An ordinance introducing the ban of reclaimed blackwater — recycled and treated wastewater — for potable water was introduced at the March 4 City Commission meeting, though the item was not discussed by the commissioners at the time. Instead, the first public hearing and vote on the ban will be at the March 18 meeting. 

The ordinance would also prohibit injecting treated blackwater into the aquifer. If the Commission approves the ordinance, it would then go before voters on the November ballot. 

A similar charter amendment prohibiting blackwater was killed by the Volusia County Council on Feb. 17. That charter amendment likewise would have prohibited recycled wastewater from being injected into the aquifer and used as drinking water. 

But that charter amendment would only have applied to Volusia County’s utility service, not areas served by local municipalities and their utilities.

Eric Smith, Daytona Beach’s deputy utilities director, said using potable reuse is not in the city’s 20-year outlook.

Underground injection is highly regulated in Florida, Smith said, with strict treatment requirements, extensive monitoring requirement and oversight and control of well locations and constriction. This is done through the Aquifer Protection Program.

“Its sole purpose is to protect the drinking water and the drinking water sources,” Smith said.

Reclaimed water, as defined by Florida Statutes, is water that has received at least secondary treatment and basic level disinfection. Smith said Dayton Beach treats to advanced wastewater treatment standards.

The city’s process, according to a memo Smith included with the ordinance in the agenda, removes high levels of nutrients, specifically nitrogen and phosphorus, along with any remaining solids and pathogens.
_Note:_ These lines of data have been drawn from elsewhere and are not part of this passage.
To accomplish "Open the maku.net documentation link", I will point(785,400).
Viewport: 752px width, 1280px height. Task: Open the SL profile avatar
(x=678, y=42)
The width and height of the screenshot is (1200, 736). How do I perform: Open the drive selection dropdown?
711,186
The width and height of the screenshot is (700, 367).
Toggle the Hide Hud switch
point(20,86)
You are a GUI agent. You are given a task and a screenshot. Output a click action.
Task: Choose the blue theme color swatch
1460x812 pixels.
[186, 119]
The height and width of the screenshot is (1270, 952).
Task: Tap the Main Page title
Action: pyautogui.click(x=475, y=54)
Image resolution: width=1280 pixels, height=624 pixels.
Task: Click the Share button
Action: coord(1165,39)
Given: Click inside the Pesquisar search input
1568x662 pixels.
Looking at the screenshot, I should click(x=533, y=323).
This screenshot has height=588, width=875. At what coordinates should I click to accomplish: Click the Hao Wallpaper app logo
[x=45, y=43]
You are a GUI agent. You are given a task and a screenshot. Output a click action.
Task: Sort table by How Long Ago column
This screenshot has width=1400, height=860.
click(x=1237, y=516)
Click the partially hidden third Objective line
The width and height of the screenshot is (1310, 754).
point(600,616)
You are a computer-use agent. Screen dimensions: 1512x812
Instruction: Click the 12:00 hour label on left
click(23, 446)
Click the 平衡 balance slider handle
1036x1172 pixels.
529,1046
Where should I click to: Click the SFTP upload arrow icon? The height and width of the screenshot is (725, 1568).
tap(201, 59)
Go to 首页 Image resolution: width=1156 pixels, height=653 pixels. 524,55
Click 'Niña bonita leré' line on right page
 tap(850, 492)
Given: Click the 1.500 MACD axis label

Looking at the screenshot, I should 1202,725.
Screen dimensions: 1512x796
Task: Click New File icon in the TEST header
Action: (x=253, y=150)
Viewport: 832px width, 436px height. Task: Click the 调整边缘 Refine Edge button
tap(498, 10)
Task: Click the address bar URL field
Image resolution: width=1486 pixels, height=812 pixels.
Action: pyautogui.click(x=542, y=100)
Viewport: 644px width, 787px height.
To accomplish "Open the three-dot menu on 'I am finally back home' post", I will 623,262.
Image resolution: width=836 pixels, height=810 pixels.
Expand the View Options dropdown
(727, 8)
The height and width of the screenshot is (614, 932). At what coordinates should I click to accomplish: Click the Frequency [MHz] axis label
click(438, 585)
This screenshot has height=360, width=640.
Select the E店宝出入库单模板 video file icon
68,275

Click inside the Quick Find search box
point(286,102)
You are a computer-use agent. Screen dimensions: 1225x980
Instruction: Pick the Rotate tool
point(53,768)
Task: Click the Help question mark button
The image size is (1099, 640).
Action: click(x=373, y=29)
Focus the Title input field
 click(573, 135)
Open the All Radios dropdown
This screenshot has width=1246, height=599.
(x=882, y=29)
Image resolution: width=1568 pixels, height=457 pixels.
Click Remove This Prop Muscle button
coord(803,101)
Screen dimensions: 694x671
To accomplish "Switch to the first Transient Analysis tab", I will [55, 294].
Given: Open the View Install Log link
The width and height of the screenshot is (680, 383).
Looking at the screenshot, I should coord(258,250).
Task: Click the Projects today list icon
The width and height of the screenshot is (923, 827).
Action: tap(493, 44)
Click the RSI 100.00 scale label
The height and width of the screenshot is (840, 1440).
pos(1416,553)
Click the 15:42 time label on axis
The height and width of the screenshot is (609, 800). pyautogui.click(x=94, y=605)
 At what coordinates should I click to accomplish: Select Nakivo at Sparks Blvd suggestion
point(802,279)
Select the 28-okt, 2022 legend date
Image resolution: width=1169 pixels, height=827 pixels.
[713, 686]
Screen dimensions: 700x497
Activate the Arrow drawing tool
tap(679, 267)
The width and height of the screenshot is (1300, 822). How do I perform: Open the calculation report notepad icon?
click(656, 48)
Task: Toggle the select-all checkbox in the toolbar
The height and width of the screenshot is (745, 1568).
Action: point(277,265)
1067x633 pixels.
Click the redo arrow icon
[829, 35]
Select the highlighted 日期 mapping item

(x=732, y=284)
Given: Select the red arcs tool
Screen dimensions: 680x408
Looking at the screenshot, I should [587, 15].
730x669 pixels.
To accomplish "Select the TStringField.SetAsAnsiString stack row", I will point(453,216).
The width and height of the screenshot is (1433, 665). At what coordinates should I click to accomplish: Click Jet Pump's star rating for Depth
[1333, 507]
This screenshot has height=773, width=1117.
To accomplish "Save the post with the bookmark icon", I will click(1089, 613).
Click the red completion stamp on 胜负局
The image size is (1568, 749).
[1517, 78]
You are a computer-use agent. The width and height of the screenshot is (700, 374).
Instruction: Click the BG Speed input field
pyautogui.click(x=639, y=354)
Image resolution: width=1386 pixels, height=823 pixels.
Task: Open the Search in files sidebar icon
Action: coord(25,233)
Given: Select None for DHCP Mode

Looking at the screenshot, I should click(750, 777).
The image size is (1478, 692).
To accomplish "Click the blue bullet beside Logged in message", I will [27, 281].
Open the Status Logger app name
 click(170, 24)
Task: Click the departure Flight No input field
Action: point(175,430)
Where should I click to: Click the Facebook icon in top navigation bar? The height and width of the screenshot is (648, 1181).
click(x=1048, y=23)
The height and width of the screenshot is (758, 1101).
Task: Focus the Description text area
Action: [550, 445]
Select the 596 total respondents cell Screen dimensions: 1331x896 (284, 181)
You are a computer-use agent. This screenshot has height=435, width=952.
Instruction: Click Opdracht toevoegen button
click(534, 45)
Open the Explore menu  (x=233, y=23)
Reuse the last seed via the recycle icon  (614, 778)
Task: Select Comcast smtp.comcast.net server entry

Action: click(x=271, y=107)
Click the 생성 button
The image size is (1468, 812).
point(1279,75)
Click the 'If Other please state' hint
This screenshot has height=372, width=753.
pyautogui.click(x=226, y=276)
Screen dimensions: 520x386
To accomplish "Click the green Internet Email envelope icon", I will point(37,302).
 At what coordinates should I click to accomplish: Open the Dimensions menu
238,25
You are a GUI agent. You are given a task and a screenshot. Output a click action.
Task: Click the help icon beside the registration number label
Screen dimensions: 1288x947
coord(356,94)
The city has been treating its influent wastewater to these standards since the late 1990s, the memo said.

“This is an important distinction to make as the water produced by the treatment process no longer contains “blackwater” but instead meets the definitions of reclaimed water,” the memo said.

The city currently uses reclaimed water at golf courses, for landscaping, irrigation in both residential and commercial areas,  and wetland rehydration at Bennett Swamp.

In 2025, Daytona Beach produced an average of 14.11 million gallons per day of reclaimed water. An average of 8.41 MGD was discharged into the Halifax River and 5.7 MGD was reused.

Smith said Daytona Beach is working to meet new reclaimed water regulations that require municipalities to eliminate non-beneficial surface water discharges by 2032 — the 8.41 MGD the city discharges into Halifax River.

To meet those requirements, the city will need to find another use for the reclaimed water, and some of the programs are cost-prohibitive. 

This ordinance would ban three options to eliminate reclaimed water discharge.

“What we want to make clear is that if one of those options is found to be cost effective,” Smith said, “eliminating it through this ordinance could lead to the need for a rate increase in the future if a less cost-effective option is chosen.”